The orbital nature of the electronic states at the band-gap edges makes 2D InSe a valuable building block in the design of van der Waals heterostructures with tailored optoelectronic properties. On the one hand, the strong pz orbital nature of the top valence band endows InSe with one of the largest band-gap tunability ranges found in a 2D semiconductor when its thickness varies between the bulk and the ML. On the other hand, electronic states of pz orbital nature are even under mirror symmetry operation; combining these states with the odd symmetry of the bottom of the conduction band determines the OP orientation of the luminescent excitons in this 2D semiconductor.

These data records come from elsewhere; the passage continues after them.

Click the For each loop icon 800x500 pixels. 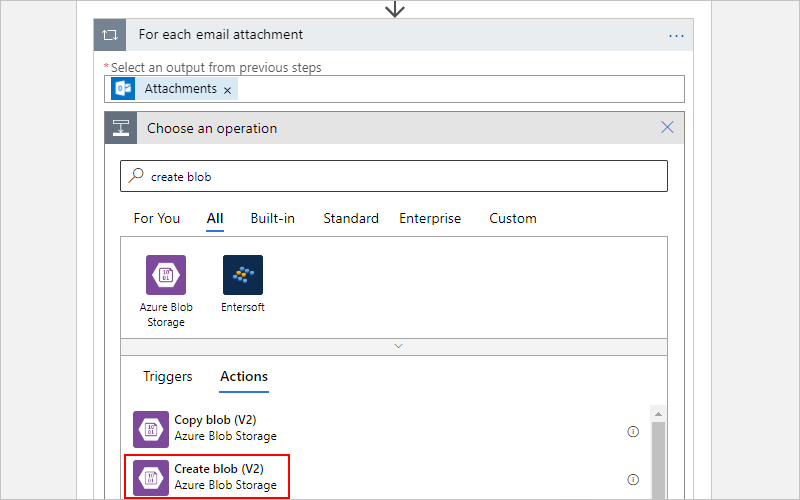pyautogui.click(x=110, y=35)
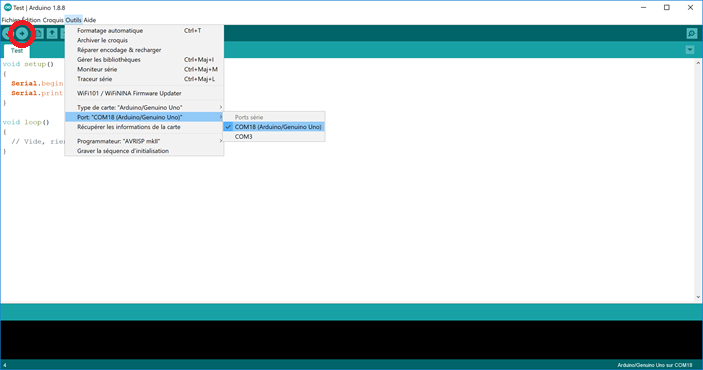The height and width of the screenshot is (370, 703).
Task: Click the editor scrollbar down arrow
Action: pyautogui.click(x=698, y=297)
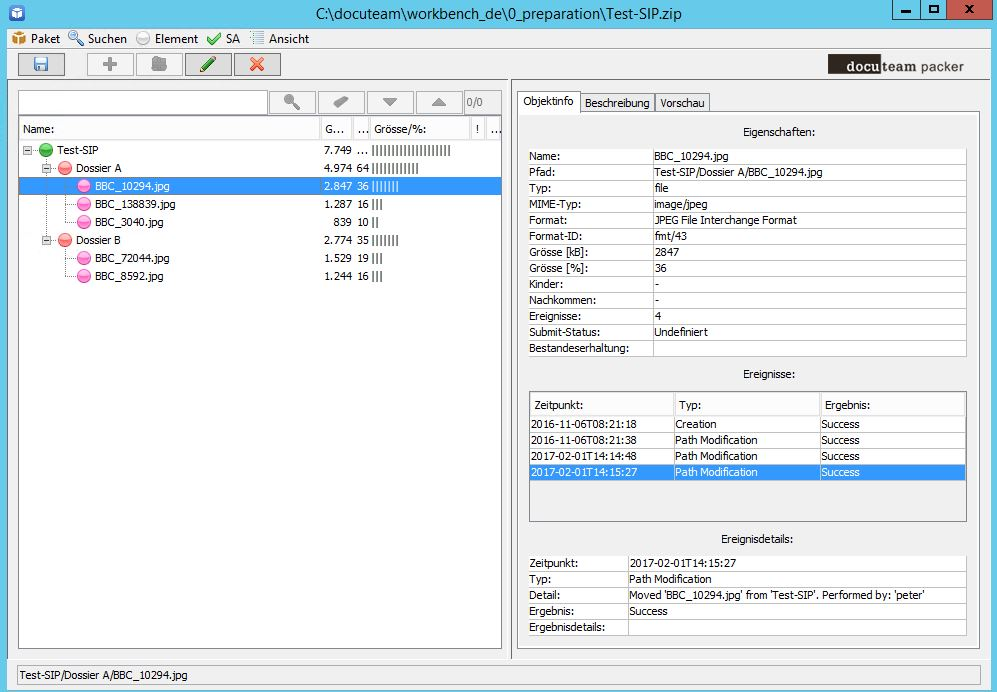Click the plus icon to add an item

110,64
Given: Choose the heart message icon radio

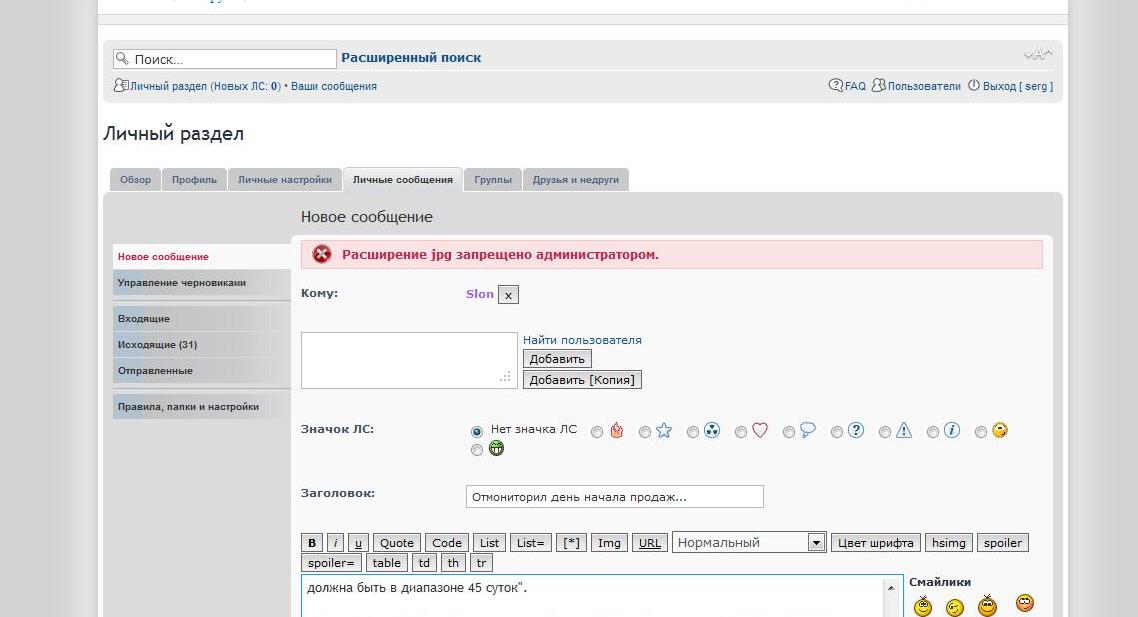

Role of grey excitons in the emission of 2D MoSe2 and WSe2

Such an OP emission characteristic contrasts with the strongly IP-localised excitons of other 2D semiconductors such as 2D MoS213, 2D black phosphorus53 and 2D CdSe nanoplatelets4,49,50. For 2D MoS2, it has been demonstrated that the room-temperature PL originates solely from in-plane excitons13. Consequently, the PL emission of ML MoS2 can be described by an isotropic distribution of incoherently radiating dipoles lying in planes parallel to the layer interfaces. The analogy of the nature of the orbitals involved in the optical band-gaps of other Mo-based 2D TMDs such as MoSe2 suggests analogously strong IP localisation of luminescent excitons in this 2D van der Waals semiconductor at room temperature. Supplementary Fig. 2 in the Supplementary Note 1 shows the experimental and calculated k-space emission pattern of ML MoSe2 deposited on top of a gold substrate. Fitting of the experimental data to the analytical model reveals a pure IP dipole orientation also for 2D MoSe2.

Similar to 2D MoSe2, it is usually assumed that the room-temperature PL emission of ML WSe2 also originates from purely IP dipoles, due to the analogy of the electronic band structures of group-VI TMDs. However, Mo- and W-based TMDs present spin–orbit split conductions bands with different sign at the ±K points of the Brillouin zone, which leads to an excitonic ground state with an IP transition dipole moment that is bright for Mo-based TMDs, and two energetically split dark exciton states for W-based TMDs with OP transition dipole moments54. The upper dark energy state (grey exciton) is electric dipole allowed for electric fields polarised along the z-direction, while the low energy state is strictly dipole forbidden (perfectly dark)16,55. Low-temperature PL measurements of ML WSe2 and WS2 with high NA objectives have shown that grey excitons contribute significantly to the emitted PL signal14, making the low-temperature PL of these semiconductors originating not exclusively from IP dipoles but from a combination of IP and OP dipoles. However, a quantitative and unambiguous determination of the contribution of the grey excitons to the room-temperature PL of W-based TMDs is still missing.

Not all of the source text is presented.